Kubespray Hetzner Cluster

This repository automates provisioning bare-metal Hetzner servers and installing a Kubernetes cluster using Kubespray.

1. Install Ansible Galaxy Requirements

ansible-galaxy install -r requirements.yaml

2. Configure Secrets

Create secrets.yaml and store your Hetzner Cloud API token. This file is consumed by the provisioning playbook.

hcloud_token: "<your_hcloud_api_token>"

Tip: keep this file out of version control (e.g., list it in .gitignore).

3. Provision Servers on Hetzner

Run the provisioning playbook to create or configure the target hosts (SSH keys, networking, etc.).
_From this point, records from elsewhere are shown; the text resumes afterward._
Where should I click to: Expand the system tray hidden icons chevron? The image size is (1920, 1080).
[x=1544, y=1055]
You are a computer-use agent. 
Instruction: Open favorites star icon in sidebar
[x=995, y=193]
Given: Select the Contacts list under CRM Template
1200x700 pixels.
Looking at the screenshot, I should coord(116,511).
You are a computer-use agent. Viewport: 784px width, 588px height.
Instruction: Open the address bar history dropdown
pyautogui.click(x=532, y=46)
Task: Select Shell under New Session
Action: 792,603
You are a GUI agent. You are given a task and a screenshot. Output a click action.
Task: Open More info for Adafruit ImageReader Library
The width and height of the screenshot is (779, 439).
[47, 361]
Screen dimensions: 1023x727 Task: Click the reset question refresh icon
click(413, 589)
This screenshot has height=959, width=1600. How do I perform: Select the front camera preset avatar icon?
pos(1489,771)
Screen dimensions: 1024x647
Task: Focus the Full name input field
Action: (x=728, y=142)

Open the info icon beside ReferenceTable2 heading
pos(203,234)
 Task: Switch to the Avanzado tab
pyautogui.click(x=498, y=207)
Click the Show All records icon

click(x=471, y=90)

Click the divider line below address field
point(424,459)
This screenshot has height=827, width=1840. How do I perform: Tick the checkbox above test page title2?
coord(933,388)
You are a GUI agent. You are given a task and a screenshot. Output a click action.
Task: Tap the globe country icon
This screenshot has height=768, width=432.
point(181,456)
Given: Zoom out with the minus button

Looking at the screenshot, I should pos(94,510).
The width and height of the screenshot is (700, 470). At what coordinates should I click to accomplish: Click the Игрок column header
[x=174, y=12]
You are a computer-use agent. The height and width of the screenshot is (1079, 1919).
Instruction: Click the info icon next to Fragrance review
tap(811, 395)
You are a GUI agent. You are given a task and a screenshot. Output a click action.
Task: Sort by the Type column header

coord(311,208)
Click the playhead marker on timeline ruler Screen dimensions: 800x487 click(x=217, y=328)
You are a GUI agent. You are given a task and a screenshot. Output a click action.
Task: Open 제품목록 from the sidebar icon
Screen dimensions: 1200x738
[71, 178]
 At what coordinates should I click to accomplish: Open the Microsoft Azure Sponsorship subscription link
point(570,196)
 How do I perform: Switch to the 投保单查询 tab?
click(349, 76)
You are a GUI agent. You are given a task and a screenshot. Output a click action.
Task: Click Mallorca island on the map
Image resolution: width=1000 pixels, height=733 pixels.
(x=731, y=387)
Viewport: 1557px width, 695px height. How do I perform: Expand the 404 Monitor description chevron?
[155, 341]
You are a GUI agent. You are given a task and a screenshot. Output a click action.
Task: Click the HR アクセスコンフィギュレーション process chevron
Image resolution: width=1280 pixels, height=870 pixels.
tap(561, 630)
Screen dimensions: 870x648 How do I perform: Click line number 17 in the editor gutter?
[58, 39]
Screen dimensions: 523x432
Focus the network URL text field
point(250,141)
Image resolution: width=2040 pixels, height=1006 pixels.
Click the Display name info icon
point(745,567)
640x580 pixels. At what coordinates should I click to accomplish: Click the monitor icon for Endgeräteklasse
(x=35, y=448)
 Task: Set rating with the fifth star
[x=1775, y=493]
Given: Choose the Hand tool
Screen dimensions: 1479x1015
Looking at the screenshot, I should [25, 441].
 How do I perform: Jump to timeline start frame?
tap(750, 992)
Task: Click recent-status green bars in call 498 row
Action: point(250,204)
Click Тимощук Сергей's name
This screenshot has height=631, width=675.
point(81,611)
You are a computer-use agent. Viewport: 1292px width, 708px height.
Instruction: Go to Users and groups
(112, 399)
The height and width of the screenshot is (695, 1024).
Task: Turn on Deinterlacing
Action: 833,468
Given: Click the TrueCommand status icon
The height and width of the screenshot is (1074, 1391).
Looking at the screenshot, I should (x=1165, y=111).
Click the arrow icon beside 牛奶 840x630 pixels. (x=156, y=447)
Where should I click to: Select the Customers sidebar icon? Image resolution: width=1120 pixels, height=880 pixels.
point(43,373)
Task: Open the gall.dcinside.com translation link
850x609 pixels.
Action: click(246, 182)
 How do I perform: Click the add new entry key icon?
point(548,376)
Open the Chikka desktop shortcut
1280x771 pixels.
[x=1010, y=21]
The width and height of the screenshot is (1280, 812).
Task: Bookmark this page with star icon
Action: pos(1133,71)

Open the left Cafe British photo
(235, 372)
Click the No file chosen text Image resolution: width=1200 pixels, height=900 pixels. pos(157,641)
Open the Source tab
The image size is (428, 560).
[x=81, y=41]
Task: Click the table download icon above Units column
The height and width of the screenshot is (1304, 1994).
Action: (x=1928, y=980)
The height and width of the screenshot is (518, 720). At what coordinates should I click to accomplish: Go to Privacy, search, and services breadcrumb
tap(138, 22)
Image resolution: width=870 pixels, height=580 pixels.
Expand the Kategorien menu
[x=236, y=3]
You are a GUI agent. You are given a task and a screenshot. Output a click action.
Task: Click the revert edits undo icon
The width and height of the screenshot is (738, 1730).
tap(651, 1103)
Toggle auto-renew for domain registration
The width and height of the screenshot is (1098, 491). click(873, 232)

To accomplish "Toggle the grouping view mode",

ansible-playbook provision-playbook.yaml

4. Create the Kubespray Inventory

Update inventory.yaml with the public IPs and SSH users of the Hetzner nodes. The file should follow the template below; replace the example IPs with the ones returned by Hetzner and keep node1 as the first control-plane node.

servers:
  hosts:
    node1:
      ansible_host: <node 1 ip>
      ansible_user: root
    node2:
      ansible_host: <node 2 ip>
      ansible_user: root

kube_control_plane:
  children:
    servers:

etcd:
  hosts:
    node1:

kube_node:
  children:
    servers:

5. Install Kubernetes with Kubespray

Execute the Kubespray installation playbook using the inventory you prepared. This step bootstraps Kubernetes across the Hetzner nodes.

ansible-playbook -i inventory.yaml install-k8s-playbook.yaml

Next Steps

• Verify the cluster by copying the generated admin.conf to your local ~/.kube/config and running kubectl get nodes.
• Adjust group_vars or host_vars to enable additional Kubespray features (e.g., metrics server, ingress controller) as needed.